→ **SHORT PROBLEM**: Swap "verified badge" for "verified checkmark" in the data between the lines holding "Click JT Lewis's verified badge" and "pos(141,440)", inclusive, and give those lines again with everything else unchanged. Leave the pictures out of your answer.

→ **EXTRACTED RECORDS**:
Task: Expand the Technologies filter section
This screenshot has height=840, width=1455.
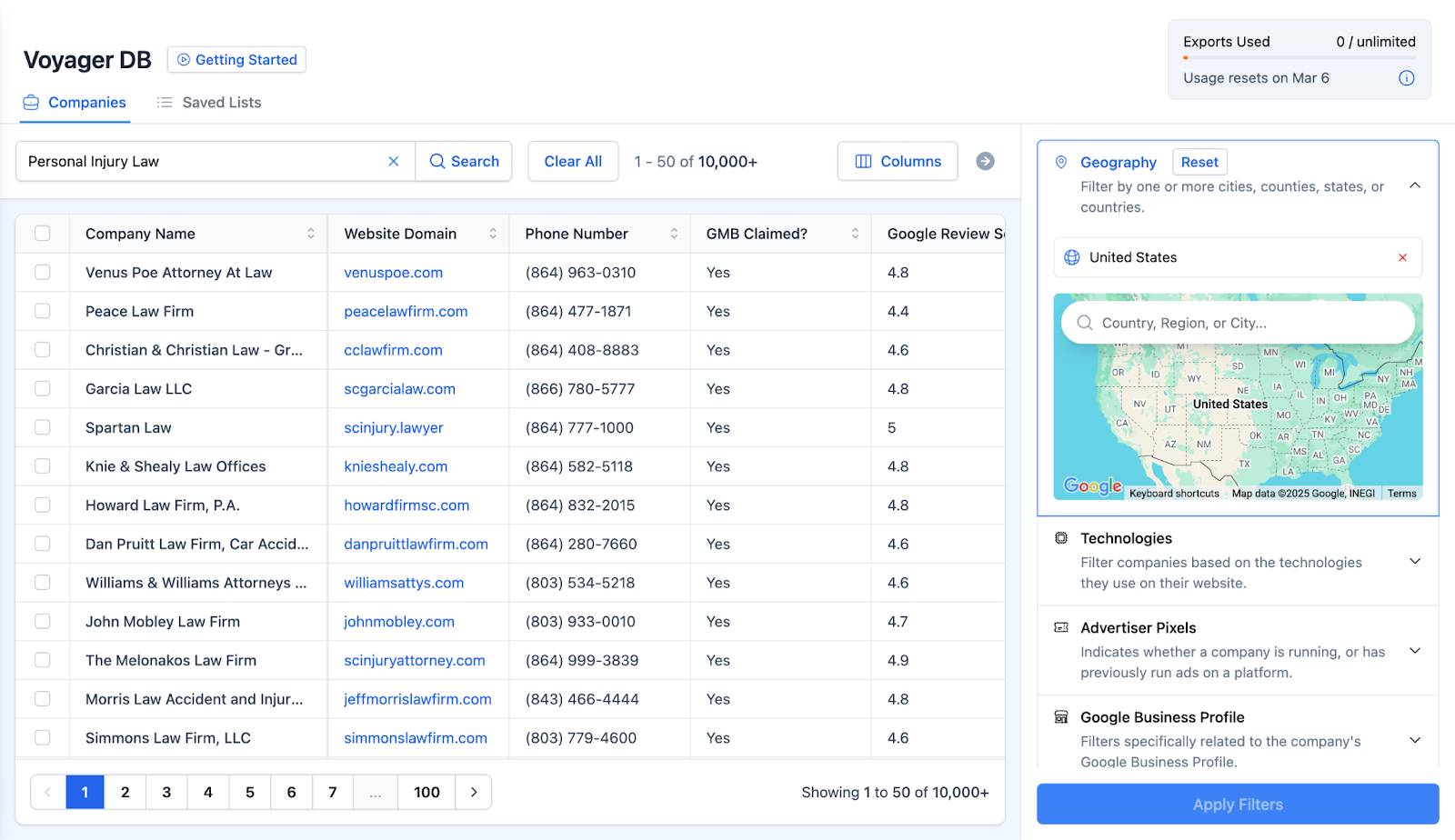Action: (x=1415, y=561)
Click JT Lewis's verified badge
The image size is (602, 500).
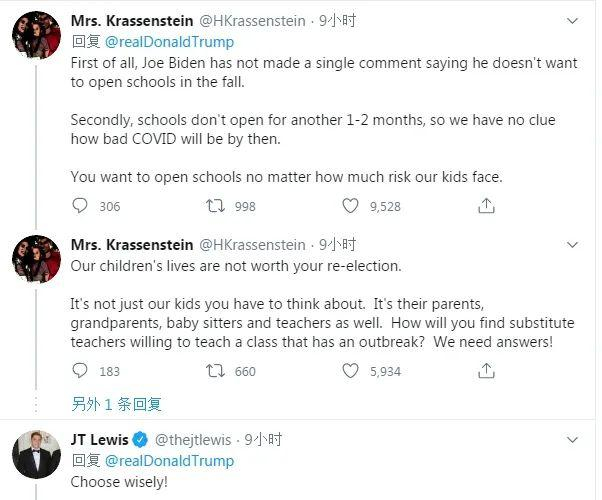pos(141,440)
* * *
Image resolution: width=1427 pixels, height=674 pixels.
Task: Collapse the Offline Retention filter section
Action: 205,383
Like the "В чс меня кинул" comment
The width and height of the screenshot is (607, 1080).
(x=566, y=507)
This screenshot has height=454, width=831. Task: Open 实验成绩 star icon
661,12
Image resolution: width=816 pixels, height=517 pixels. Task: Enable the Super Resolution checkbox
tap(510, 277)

→ **WRITTEN REPLY**:
Click JT Lewis's verified checkmark
The image size is (602, 500).
pos(141,440)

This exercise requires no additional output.